From the Desk of Father Nathan

St Gabriel Catholic Church | Pompano Beach
God Bless You All

Image: CNA Roman Catholics celebrate the Spanish Carmelite reformer and mystic St. Teresa of Avila,

A Message from Father Nathan

My dearest people who are all close to my heart!
Lots of love, blessings, and prayers to you all.

Saint Teresa of Avila

(born March 28, 1515)

October 15

This week we are going to celebrate the Feast of Saint Teresa of Avila. The daughter of a Jewish convert and his second wife, Saint Teresa of Avila, was born on March 28, 1515.  She had a happy childhood with her brothers and cousins and was fascinated by novels that told tales of chivalry.

After the death of her elder brother John, in 1524 and the loss of her mother, Beatrice, the young woman was sent to study at the Augustinian Monastery of Our Lady of Grace, where she was struck by a first existential crisis. After a serious illness, she returned to her father’s home and witnessed the departure of her beloved brother Rodrigo for the Spanish colonies overseas.

In 1536, she was hit by the so-called “great crisis” and came to the firm decision to enter the Carmelite monastery of the Incarnation of Avila. Her father, however, was opposed, and Teresa fled home. Accepted by the nuns, she made her profession on November 3, 1537.

Visions and Ecstasies

The most mysterious and interesting parts of Saint Teresa of Avila’s life are her visions and ecstasies. In her autobiography (written on the order of the bishop), and in other texts and letters, Teresa describes the various stages of divine, visual and auditory manifestations.

She is seen levitating, falling into disarray, and laying still as death ( as Bernini depicts her around 1650, in the statue in the church of Our Lady of Victory in Rome).

“Ecstasy of Saint Teresa,” 1647–1652, Gian Lorenzo Bernini.
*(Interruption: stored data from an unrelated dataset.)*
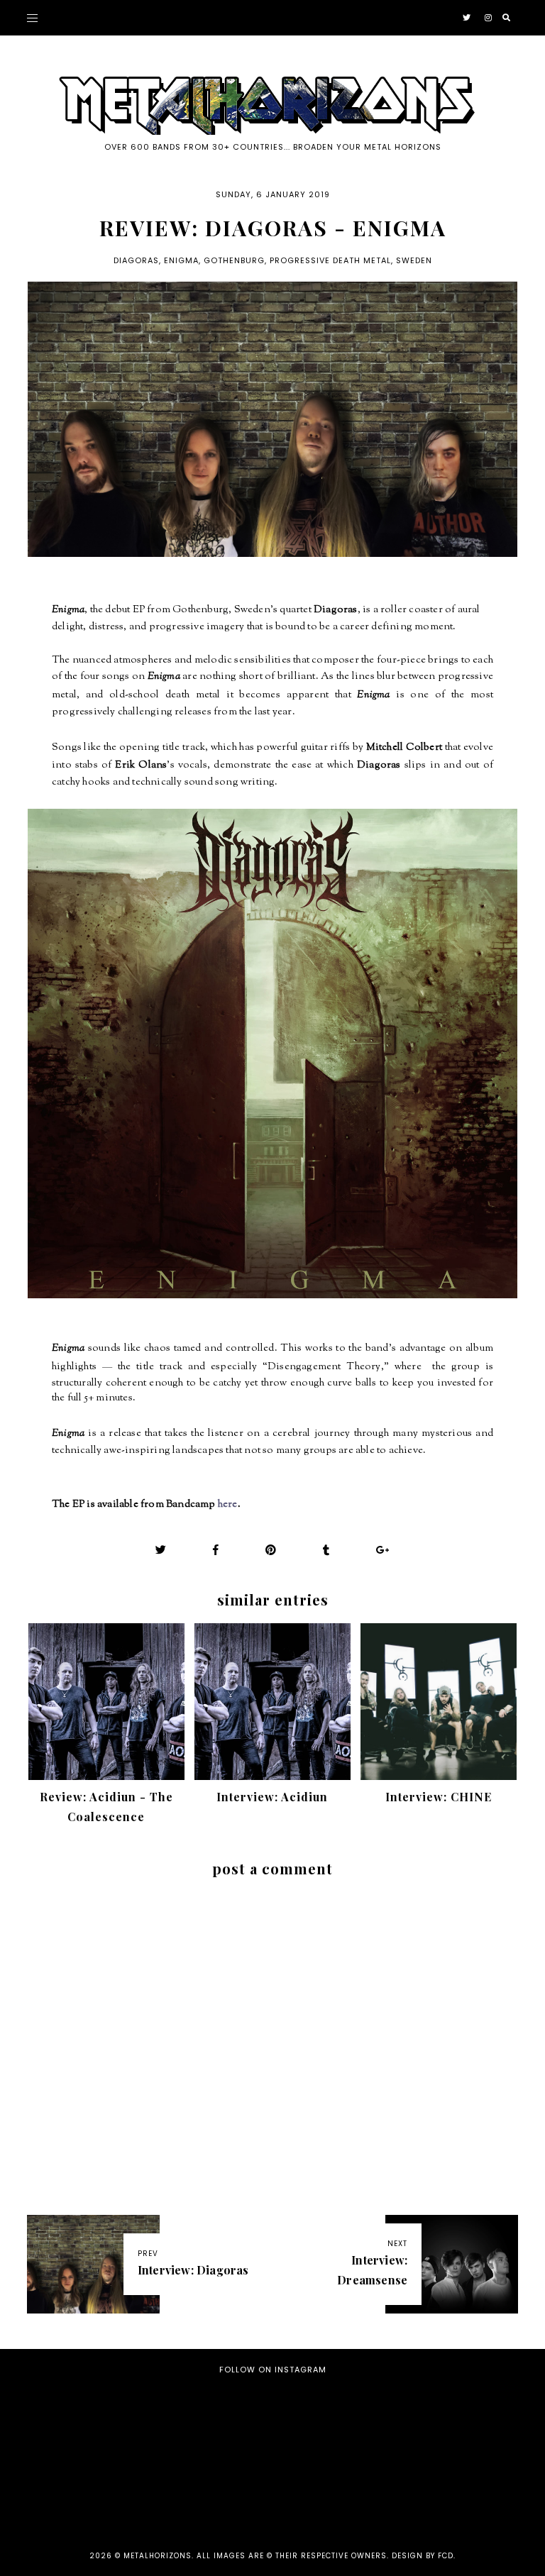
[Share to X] (161, 1549)
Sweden (414, 260)
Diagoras (136, 260)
Cornaro Chapel, Santa Maria della Vittoria, Rome. (Public Domain)

Great Spiritual Growth

These events correspond to a great spiritual growth, which Teresa, who had a natural gift for the literary, would pour into her mystical texts, which are among the clearest, most powerful poetics ever written.

Her intense spirituality did not always meet with understanding. Some of her confessors would even consider her a victim of demonic illusions. She was supported by the Jesuit, St. Francis Borgia, and the Franciscan friar, St. Pietor d’Alcantara, who dissipated the doubts of her accusers.

In the end, Teresa would have the best of it: with the birth of the reformed Order of Carmelites and the Discalced Carmelites.

Teresa’s most famous work is certainly the Interior Castle, the soul’s journey in search of God through seven particular steps of elevation, alongside her Way of Perfection, and the Book of Her Foundations, as well as numerous maxims, poems, and prayers.

Tireless despite her constant health struggles, Saint Teresa of Avila died in Alba de Tormes in 1582, during one of her journeys.

“O my Lord, and my spouse, the desired hour is now come,” she stated. “The hour is at last come, wherein I shall pass out of this exile, and my soul shall enjoy in thy company what it hath so earnestly longed for.”

She was canonized on March 22, 1622, along with three of her greatest contemporaries: St. Ignatius Loyola, St. Francis Xavier, and St. Philip Neri.

In 1970, Pope St. Paul VI proclaimed St. Teresa as one of the first two woman Doctors of the Church, along with 14th-century Dominican St. Catherine of Siena.

God bless you all.

With lots of love and blessing.

Ever wanting to be faithful to your service.